§ TEXTAUSZUG:
------------
Oftmals wird eine gute Usability mit einem minimalistischen und aktivierenden Design (Call-to-Action) gleichgesetzt. Ein großer roter Button verkörpert demnach die perfekte Usability: aufmerksamkeitserregend und unwiderstehlich. Wer würde da nicht gleich zuhauen wollen?
Warum die einfachste Lösung nicht immer die Beste ist.
Möchte man dieses Konzept auf (digitale) Gebrauchsgegenstände wie einen Wecker übertragen, stößt man jedoch schnell an Grenzen. Ein Wecker, der sich nur mit einem Button stellen lässt, erscheint zunächst einfach und verlockend. Ein paar Klicks und das Ziel ist erreicht! Doch um den Einstellungsvorgang zu starten und dann zwischen Stunden- und Minuteneinstellung sowie zwischen Uhrzeit und Weckzeit wechseln zu können, muss der Wecker zwischen langem Drücken (Halten) und kurzem Drücken (Klicken) unterscheiden können. Das muss der User erst einmal verstanden haben. Klickt er dann an der gewünschten Uhrzeit vorbei, muss er sich zudem komplett neu durchklicken. Was einfach erscheint, wird so zu einem Nerventest. Die Steuerung eines Systems auf einen roten Button zu legen, ist also auch nicht immer das Gelbe vom Ei.
------------
§ VORLIEGENDE DATEN:
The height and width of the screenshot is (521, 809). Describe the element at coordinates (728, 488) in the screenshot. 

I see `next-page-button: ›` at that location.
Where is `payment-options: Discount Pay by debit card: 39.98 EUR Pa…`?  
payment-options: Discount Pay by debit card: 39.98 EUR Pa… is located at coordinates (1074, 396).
------------
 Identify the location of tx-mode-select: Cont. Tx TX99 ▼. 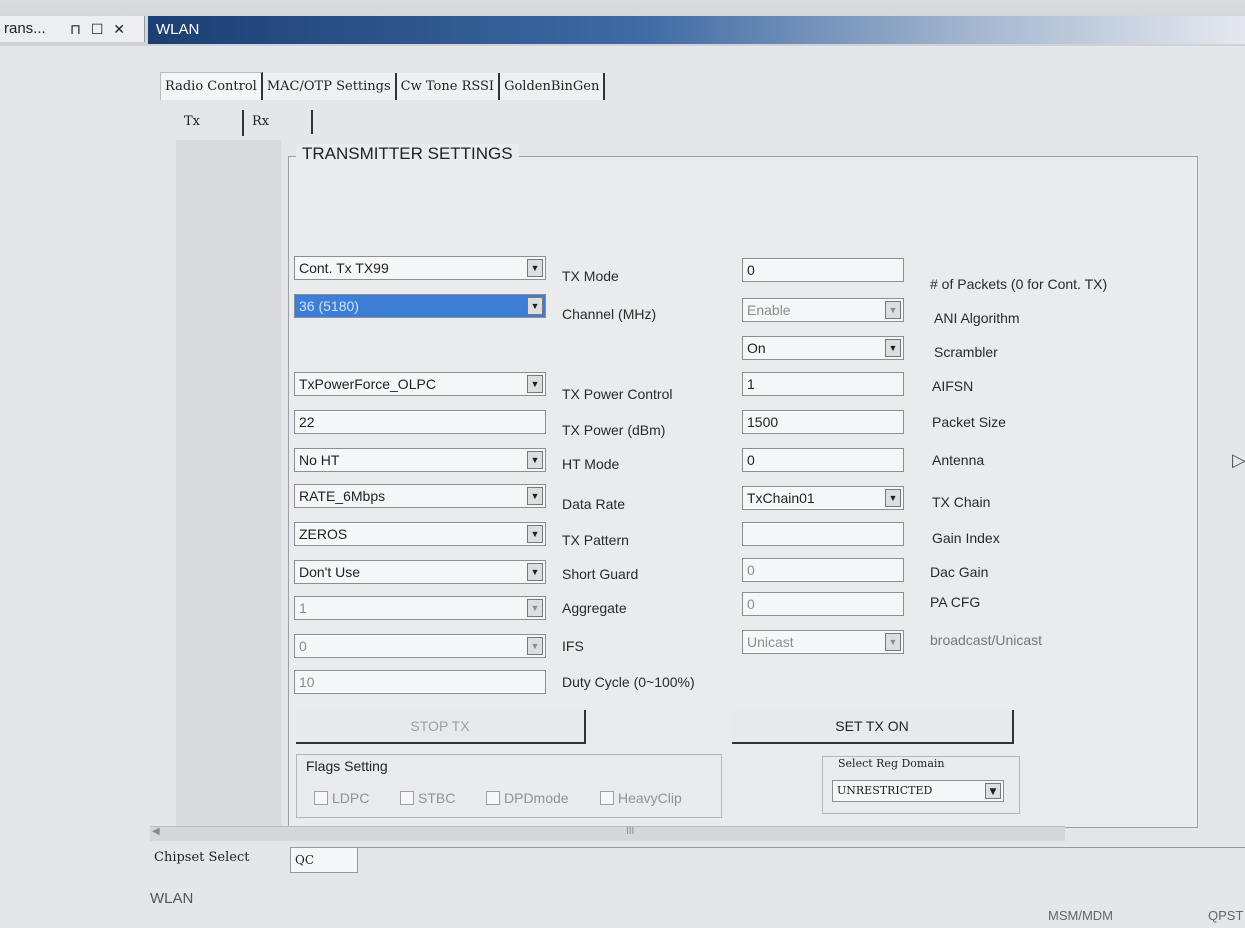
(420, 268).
------------
§ ARBEITSAUFTRAG: Gib aus dem Textauszug über Usability die Stelle von „Warum die einfachste“ bis einschließlich „Gelbe vom Ei.“ wortgetreu wieder.

§ LÖSUNG:
Warum die einfachste Lösung nicht immer die Beste ist.
Möchte man dieses Konzept auf (digitale) Gebrauchsgegenstände wie einen Wecker übertragen, stößt man jedoch schnell an Grenzen. Ein Wecker, der sich nur mit einem Button stellen lässt, erscheint zunächst einfach und verlockend. Ein paar Klicks und das Ziel ist erreicht! Doch um den Einstellungsvorgang zu starten und dann zwischen Stunden- und Minuteneinstellung sowie zwischen Uhrzeit und Weckzeit wechseln zu können, muss der Wecker zwischen langem Drücken (Halten) und kurzem Drücken (Klicken) unterscheiden können. Das muss der User erst einmal verstanden haben. Klickt er dann an der gewünschten Uhrzeit vorbei, muss er sich zudem komplett neu durchklicken. Was einfach erscheint, wird so zu einem Nerventest. Die Steuerung eines Systems auf einen roten Button zu legen, ist also auch nicht immer das Gelbe vom Ei.